*** Material supplied ***

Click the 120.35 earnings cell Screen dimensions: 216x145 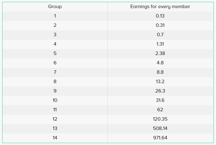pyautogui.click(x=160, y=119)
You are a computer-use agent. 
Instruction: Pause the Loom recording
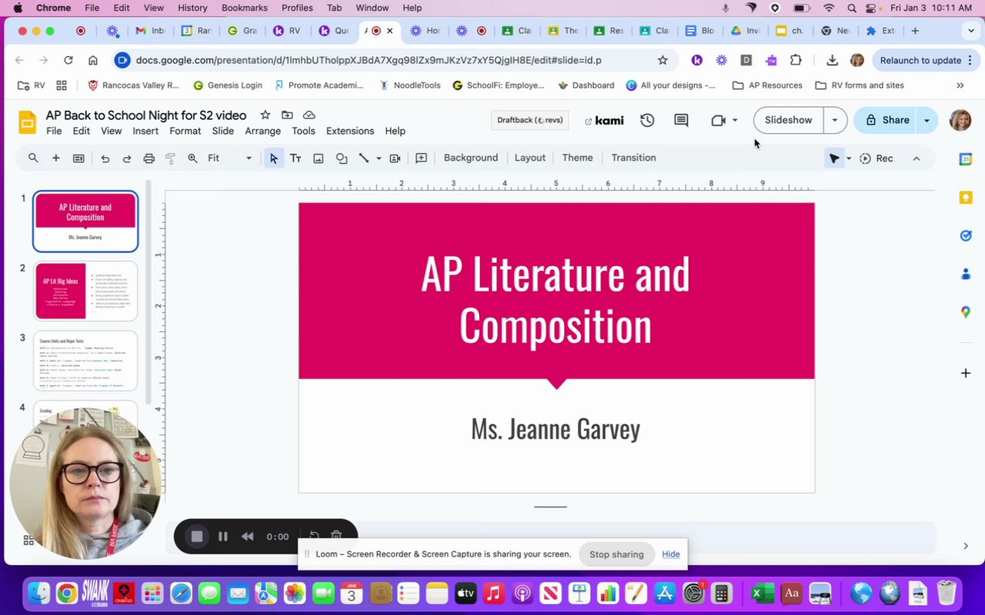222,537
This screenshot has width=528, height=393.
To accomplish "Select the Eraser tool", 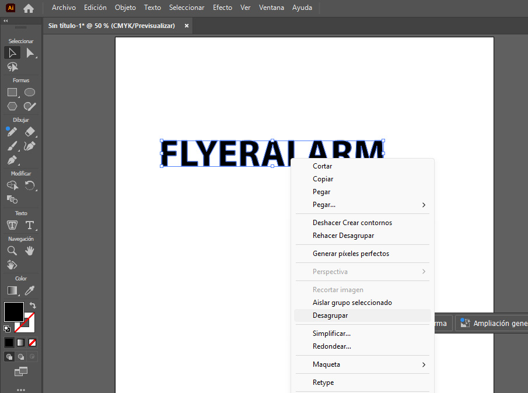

*** End of Material supplied ***
*** Material supplied ***

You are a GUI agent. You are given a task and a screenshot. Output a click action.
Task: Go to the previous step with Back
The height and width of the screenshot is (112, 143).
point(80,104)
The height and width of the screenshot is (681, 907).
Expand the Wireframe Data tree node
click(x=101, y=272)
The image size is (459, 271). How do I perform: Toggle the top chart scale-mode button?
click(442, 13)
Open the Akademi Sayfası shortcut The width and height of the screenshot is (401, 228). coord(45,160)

*** End of Material supplied ***

* Action item
Gather every line from the entries above where the word "agent" appears, and copy them.

* Task response
You are a computer-use agent. 
You are a GUI agent. You are given a task and a screenshot. Output a click action.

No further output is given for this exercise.